DOJ wants Turner properties spun off if AT&T deal is approved
Alternatively, it proposed AT&T sell DirecTV ahead of acquiring Time Warner.
In 2016, AT&T announced plans to acquire Time Warner for $85.4 billion -- a deal that eventually led to a Department of Justice antitrust lawsuit filed in November of last year. The six-week trial resulting from that lawsuit wrapped up last week and now both sides have filed post-trial briefs as US District Judge Richard Leon prepares his decision. At the end of the trial, Leon suggested both parties work out remedies depending on which way he rules and in its post-trial brief that was unsealed today, the DOJ suggests AT&T be required to divest itself of major assets if the merger isn't blocked altogether.
"While blocking AT&T's acquisition of Time Warner in its entirety would completely eliminate the threat to competition posed by the proposed transaction," wrote the DOJ, "the court may order alternative structural remedies if it found that doing so would sufficiently reduce the risk of anticompetitive effects so as to redress the Section 7 violation." It goes on to say that much of the anticompetitive effects stem from the combination of Turner with DirecTV and the two, therefore, should be separated. The DOJ proposes that either AT&T not get Turner -- which holds CNN, TBS and TNT -- or that the company divest itself of DirecTV prior to acquiring Time Warner.
On its end, AT&T has maintained that the government hasn't effectively demonstrated that its merger with Time Warner would produce anticompetitive effects. And in regards to completing the deal without either Turner or DirecTV, it said, "Divestitures here would destroy the very consumer value this merger is designed to unlock."

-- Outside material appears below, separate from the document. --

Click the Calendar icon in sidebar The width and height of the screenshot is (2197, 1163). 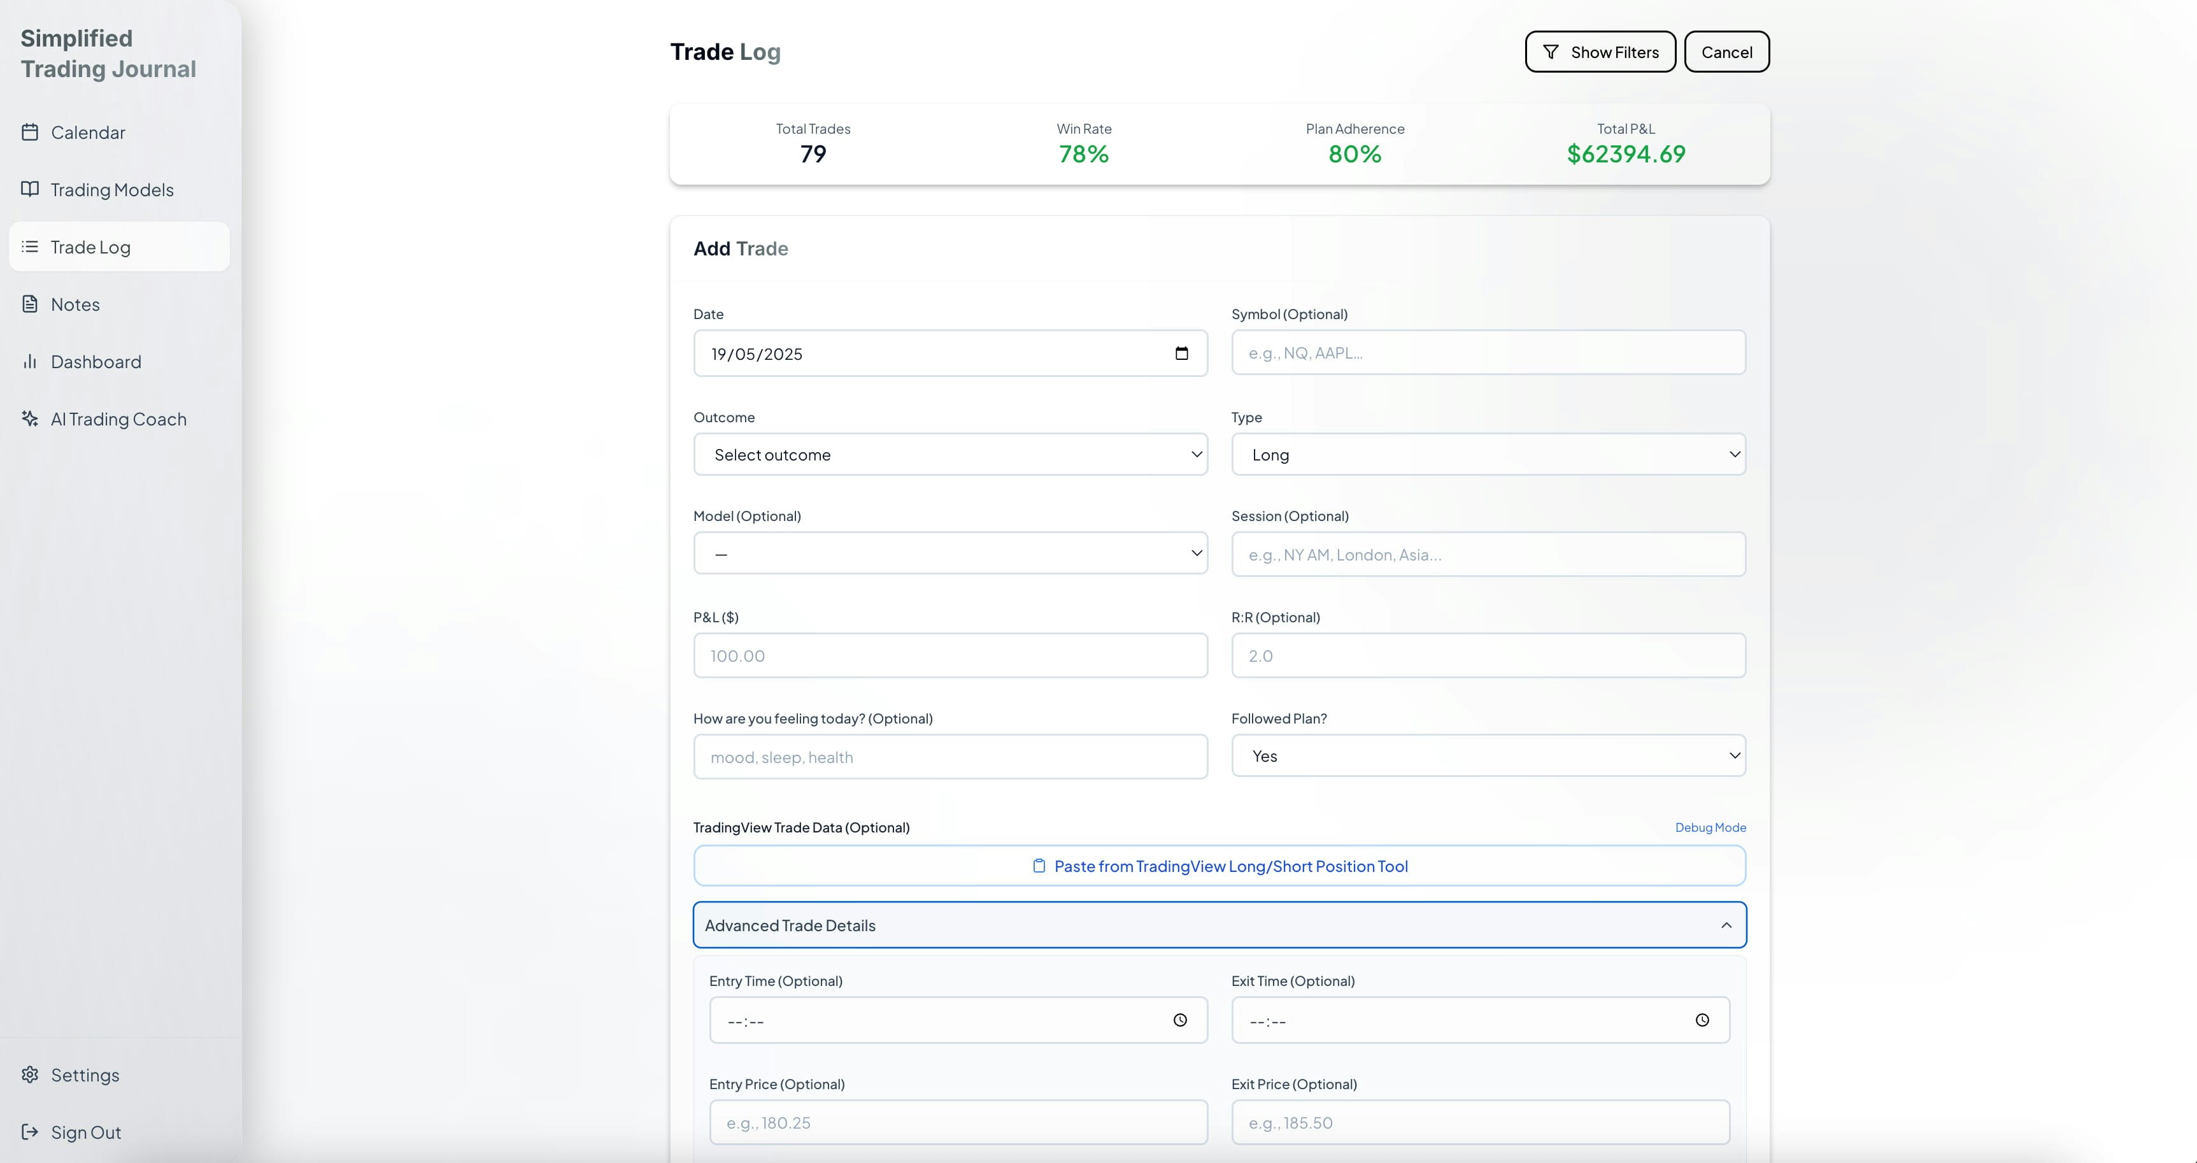(30, 132)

Last year, prior to the lawsuit, reports surfaced that the DOJ had requested these same actions in order for AT&T to get the approval it sought. However, the agency later said that they had merely presented those divestitures as options and AT&T CEO Randall Stephenson confirmed that he was never told by the DOJ that those would be the costs of getting the deal approved. Stephenson said at the time that the company had no intention of selling Turner, HBO, Warner Bros or DirecTV. "You shouldn't expect that we would sell something larger [than CNN] to get the deal done. It's illogical. It's why we did the deal," he said at a conference last November.
Leon is expected to make his decision on June 12th.